Artériographie : Elle a perdu de son intérêt en dehors de 2 indications : la cartographie artérielle en cas de chirurgie conservatrice et l'embolisation artérielle préopératoire ou palliative.
Urographie intraveineuse : Elle n'a plus d'intérêt dans le diagnostic des cancers du parenchyme.
Scintigraphie osseuse au technétium métastable (99-Tc) : Elle n'a pas d'intérêt pour le diagnostic de cancer du rein sans signe d'appel osseux. Elle est utile pour la détection de métastases osseuses.
Aspects radiologiques
Tumeurs solides > 3 cm : Les tumeurs solides du rein de plus de 3 cm apparaissent lors de 2 examens.
En échographie, les lésions sont isoéchogènes/ hétérogènes.
En tomodensitométrie, les lésions sont isodenses/ hétérogènes, avec un rehaussement de densité (> 20 UH). Elles sont parfois hypodenses et il est possible d'observer des calcifications.

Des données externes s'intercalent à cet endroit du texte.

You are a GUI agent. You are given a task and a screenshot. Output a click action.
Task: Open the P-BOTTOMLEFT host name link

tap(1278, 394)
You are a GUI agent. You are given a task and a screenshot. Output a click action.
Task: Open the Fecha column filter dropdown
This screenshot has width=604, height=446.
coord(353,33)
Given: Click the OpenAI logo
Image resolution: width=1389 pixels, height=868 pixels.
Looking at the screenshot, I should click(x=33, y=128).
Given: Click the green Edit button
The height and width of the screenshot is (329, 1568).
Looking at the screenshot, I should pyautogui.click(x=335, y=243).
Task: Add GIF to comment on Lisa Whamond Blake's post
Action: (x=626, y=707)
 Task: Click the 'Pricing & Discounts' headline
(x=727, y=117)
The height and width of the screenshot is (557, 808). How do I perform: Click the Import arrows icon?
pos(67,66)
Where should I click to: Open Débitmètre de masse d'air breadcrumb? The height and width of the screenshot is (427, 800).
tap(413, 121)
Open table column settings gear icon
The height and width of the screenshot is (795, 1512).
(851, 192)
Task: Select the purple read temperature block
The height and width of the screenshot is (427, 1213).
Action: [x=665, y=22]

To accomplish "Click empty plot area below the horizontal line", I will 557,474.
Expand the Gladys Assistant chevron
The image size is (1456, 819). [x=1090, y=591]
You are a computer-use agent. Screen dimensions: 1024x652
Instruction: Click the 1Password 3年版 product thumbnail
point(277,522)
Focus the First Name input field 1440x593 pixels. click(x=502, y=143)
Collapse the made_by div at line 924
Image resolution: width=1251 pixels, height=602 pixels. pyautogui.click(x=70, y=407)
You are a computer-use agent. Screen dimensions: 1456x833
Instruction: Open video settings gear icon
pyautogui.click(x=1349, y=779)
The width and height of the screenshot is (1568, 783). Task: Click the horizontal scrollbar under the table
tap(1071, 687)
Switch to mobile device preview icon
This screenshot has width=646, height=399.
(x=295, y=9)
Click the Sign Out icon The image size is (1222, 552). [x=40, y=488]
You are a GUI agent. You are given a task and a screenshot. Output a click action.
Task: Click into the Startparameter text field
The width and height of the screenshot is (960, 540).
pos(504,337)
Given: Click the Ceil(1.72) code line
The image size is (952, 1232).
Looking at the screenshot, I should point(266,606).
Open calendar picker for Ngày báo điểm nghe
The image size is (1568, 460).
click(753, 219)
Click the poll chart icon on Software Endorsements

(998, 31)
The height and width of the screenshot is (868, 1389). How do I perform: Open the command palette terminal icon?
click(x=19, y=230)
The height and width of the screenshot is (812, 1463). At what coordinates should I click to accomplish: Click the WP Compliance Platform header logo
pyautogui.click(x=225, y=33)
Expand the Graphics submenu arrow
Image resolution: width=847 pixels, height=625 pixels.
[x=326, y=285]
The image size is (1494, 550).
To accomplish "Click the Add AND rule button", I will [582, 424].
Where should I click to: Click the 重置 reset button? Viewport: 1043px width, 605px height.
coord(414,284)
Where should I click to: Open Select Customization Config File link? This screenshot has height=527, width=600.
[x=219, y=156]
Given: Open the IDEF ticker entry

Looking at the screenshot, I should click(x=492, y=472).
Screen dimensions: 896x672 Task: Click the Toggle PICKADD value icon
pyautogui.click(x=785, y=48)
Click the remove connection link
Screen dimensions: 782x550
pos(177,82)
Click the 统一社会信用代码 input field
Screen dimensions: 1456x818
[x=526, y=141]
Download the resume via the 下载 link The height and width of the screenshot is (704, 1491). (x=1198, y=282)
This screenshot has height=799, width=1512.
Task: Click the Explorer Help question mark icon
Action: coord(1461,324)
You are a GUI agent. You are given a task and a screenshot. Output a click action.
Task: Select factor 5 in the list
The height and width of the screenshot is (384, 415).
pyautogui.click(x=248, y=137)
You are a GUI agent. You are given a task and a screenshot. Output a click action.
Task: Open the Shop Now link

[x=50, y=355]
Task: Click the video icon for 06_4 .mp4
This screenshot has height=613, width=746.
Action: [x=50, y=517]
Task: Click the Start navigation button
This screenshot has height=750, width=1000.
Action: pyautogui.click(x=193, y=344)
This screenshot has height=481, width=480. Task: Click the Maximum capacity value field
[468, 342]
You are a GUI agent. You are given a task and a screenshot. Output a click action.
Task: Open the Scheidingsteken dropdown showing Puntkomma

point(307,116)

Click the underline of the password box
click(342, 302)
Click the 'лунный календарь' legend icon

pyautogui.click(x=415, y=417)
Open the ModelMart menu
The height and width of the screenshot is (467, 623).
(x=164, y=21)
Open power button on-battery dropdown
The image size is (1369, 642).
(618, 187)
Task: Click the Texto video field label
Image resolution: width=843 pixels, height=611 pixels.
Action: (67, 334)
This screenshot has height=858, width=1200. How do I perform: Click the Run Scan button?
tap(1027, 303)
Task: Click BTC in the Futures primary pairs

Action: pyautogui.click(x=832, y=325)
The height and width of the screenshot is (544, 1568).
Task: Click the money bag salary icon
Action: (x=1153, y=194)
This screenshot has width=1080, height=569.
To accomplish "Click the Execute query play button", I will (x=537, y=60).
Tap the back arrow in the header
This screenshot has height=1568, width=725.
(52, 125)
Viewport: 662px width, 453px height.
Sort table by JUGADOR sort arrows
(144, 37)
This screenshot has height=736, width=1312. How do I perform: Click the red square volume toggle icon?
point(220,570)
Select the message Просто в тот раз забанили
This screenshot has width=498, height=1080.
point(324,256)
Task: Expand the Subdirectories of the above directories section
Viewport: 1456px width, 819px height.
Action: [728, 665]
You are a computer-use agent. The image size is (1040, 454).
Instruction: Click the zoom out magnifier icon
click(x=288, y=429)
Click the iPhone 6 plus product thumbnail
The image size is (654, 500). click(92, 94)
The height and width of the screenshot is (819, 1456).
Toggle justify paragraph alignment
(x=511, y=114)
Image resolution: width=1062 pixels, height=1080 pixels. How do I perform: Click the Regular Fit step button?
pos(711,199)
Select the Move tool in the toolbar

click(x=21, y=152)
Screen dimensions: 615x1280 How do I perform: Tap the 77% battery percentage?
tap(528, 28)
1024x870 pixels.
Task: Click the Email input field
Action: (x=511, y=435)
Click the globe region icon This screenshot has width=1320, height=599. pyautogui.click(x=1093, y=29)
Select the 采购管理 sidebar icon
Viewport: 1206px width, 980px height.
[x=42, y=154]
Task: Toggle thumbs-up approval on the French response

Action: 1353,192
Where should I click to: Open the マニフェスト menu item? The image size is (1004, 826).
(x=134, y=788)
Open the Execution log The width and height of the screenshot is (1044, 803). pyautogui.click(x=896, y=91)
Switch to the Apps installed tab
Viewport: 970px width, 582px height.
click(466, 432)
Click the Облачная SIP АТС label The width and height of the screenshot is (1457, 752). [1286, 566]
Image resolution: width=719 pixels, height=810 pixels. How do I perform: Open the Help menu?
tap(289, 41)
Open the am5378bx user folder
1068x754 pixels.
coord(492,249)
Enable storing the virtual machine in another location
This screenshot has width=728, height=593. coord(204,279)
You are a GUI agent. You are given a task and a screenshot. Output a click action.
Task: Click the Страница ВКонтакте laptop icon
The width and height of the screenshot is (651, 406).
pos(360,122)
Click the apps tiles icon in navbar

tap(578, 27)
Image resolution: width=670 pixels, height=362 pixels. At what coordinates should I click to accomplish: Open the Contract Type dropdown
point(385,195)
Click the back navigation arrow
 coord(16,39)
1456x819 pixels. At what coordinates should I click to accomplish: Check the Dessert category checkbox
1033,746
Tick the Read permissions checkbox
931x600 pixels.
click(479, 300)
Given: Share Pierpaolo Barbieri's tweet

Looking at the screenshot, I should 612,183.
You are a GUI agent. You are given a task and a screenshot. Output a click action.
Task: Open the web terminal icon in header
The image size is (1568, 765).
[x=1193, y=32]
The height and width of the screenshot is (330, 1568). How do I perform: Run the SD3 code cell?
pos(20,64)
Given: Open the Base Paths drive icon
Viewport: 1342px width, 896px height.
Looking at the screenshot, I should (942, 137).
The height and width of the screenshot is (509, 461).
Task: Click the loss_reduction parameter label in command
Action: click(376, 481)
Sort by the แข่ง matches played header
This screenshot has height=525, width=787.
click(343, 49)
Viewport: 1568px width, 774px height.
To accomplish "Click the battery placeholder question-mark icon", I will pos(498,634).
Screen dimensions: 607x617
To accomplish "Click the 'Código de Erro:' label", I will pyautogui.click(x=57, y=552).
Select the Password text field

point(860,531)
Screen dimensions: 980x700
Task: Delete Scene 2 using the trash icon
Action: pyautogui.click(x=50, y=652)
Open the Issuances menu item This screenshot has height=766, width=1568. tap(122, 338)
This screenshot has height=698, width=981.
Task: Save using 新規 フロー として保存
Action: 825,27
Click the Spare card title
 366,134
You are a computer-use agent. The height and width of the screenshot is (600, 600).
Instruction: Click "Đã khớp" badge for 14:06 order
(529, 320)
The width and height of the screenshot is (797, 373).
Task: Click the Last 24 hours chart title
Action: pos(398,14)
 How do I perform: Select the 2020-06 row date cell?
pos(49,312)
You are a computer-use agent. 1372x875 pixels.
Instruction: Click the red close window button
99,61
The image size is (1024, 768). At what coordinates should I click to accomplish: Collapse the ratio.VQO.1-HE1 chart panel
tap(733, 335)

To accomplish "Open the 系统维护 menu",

Les autres examens ne sont pas indispensables.
Tumeurs < 3 cm : Dans ce groupe, la fréquence des tumeurs bénignes est de 20 %.
La tomodensitométrie avec injection de produit de contraste est supérieure à l'échographie pour la détection des petites lésions. Sa sensibilité est alors de 50 %. Par contre, lorsqu'on associe la tomodensitométrie à l'échographie, la sensibilité est de 95 %.
Après injection de produit de contraste, la tumeur se rehausse mais reste hypodense. L'analyse densitométrique croit rechercher la graisse, l'absence de rehaussement pour les kystes et un rehaussement supérieur à 20 UH pour les lésions malignes.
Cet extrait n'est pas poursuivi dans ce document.